What needs to be done: Reproduce the data below without any change, from its first line through the line containing "center [334, 378].", including that line.
++++ The data ++++
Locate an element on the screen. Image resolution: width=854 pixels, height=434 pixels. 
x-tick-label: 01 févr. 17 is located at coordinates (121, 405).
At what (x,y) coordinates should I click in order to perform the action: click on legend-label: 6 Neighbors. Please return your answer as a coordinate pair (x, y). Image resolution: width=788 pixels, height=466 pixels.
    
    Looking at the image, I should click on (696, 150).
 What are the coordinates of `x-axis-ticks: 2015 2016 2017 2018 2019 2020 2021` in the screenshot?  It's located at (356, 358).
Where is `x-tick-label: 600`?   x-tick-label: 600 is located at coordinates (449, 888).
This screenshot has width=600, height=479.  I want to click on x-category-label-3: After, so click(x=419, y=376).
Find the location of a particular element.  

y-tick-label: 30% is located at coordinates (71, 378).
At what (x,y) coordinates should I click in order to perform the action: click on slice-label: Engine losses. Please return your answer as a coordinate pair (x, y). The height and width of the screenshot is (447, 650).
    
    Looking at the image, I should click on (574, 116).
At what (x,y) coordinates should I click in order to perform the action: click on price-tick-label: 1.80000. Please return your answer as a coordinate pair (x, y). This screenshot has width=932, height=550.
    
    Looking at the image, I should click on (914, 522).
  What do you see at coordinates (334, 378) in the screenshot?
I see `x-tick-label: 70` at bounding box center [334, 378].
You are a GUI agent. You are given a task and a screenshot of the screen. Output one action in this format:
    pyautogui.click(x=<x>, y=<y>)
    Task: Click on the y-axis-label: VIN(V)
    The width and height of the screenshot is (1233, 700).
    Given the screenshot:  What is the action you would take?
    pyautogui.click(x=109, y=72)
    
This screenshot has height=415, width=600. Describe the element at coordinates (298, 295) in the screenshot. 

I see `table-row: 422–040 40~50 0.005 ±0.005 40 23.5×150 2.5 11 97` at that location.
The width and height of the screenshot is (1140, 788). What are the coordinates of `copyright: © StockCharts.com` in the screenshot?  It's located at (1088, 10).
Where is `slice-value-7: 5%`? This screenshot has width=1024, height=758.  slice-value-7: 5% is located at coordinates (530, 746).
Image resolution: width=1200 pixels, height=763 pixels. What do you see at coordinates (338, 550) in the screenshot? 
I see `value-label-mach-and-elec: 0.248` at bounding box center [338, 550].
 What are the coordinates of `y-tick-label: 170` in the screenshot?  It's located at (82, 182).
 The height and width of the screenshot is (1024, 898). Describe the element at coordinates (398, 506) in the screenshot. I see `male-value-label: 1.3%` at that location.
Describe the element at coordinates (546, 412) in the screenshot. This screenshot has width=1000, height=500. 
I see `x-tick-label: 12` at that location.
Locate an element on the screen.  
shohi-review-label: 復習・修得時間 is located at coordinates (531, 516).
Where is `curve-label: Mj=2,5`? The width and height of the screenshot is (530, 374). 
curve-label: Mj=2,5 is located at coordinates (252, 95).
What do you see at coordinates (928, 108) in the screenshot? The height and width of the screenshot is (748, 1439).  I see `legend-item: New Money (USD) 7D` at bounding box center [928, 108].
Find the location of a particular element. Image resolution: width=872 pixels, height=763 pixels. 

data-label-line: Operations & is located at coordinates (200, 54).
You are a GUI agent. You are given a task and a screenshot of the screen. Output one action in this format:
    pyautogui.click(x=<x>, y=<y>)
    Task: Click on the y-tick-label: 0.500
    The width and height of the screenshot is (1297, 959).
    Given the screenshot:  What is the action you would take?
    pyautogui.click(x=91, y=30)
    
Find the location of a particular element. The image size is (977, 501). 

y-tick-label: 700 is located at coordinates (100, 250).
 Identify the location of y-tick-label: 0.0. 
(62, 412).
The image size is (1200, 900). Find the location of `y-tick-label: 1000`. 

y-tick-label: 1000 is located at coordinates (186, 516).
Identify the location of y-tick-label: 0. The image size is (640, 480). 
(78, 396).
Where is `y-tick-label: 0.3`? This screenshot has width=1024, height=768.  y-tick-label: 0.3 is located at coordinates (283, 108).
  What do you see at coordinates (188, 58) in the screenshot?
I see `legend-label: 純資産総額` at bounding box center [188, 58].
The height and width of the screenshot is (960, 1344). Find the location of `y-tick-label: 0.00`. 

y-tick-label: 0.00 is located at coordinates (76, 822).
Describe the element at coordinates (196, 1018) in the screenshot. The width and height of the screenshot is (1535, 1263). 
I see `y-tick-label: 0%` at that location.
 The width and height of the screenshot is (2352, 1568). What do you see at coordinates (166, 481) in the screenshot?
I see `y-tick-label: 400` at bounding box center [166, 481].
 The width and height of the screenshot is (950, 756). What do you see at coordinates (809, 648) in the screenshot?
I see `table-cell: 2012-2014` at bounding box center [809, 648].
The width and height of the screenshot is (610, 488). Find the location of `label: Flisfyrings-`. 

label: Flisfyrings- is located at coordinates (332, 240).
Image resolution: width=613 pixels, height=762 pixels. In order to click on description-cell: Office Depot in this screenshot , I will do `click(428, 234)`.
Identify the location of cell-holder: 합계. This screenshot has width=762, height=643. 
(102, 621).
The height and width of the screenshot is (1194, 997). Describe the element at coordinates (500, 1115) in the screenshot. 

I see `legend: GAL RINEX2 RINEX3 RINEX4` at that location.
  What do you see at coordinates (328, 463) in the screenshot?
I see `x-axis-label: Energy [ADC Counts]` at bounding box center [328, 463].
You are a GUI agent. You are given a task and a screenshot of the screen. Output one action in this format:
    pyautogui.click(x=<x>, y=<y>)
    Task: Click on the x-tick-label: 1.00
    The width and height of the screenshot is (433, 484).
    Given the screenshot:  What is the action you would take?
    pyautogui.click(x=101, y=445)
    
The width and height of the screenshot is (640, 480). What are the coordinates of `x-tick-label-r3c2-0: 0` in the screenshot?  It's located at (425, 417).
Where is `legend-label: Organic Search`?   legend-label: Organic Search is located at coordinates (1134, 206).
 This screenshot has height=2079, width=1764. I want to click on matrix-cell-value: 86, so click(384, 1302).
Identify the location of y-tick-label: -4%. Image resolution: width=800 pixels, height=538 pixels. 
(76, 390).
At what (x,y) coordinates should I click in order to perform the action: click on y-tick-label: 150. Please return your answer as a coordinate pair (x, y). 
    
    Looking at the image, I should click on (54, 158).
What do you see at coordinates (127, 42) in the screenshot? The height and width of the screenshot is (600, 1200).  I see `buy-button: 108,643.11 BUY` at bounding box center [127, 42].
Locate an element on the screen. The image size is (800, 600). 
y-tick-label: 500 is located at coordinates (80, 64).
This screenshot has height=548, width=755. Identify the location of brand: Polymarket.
++++
Solution to the exercise:
Locate an element on the screen. Image resolution: width=854 pixels, height=434 pixels. 
x-tick-label: 01 févr. 17 is located at coordinates (121, 405).
At what (x,y) coordinates should I click in order to perform the action: click on legend-label: 6 Neighbors. Please return your answer as a coordinate pair (x, y). Image resolution: width=788 pixels, height=466 pixels.
    
    Looking at the image, I should click on (696, 150).
 What are the coordinates of `x-axis-ticks: 2015 2016 2017 2018 2019 2020 2021` in the screenshot?  It's located at (356, 358).
Where is `x-tick-label: 600`?   x-tick-label: 600 is located at coordinates (449, 888).
This screenshot has width=600, height=479.  I want to click on x-category-label-3: After, so click(x=419, y=376).
Find the location of a particular element.  

y-tick-label: 30% is located at coordinates (71, 378).
At what (x,y) coordinates should I click in order to perform the action: click on slice-label: Engine losses. Please return your answer as a coordinate pair (x, y). The height and width of the screenshot is (447, 650).
    
    Looking at the image, I should click on (574, 116).
At what (x,y) coordinates should I click in order to perform the action: click on price-tick-label: 1.80000. Please return your answer as a coordinate pair (x, y). This screenshot has width=932, height=550.
    
    Looking at the image, I should click on (914, 522).
  What do you see at coordinates (334, 378) in the screenshot?
I see `x-tick-label: 70` at bounding box center [334, 378].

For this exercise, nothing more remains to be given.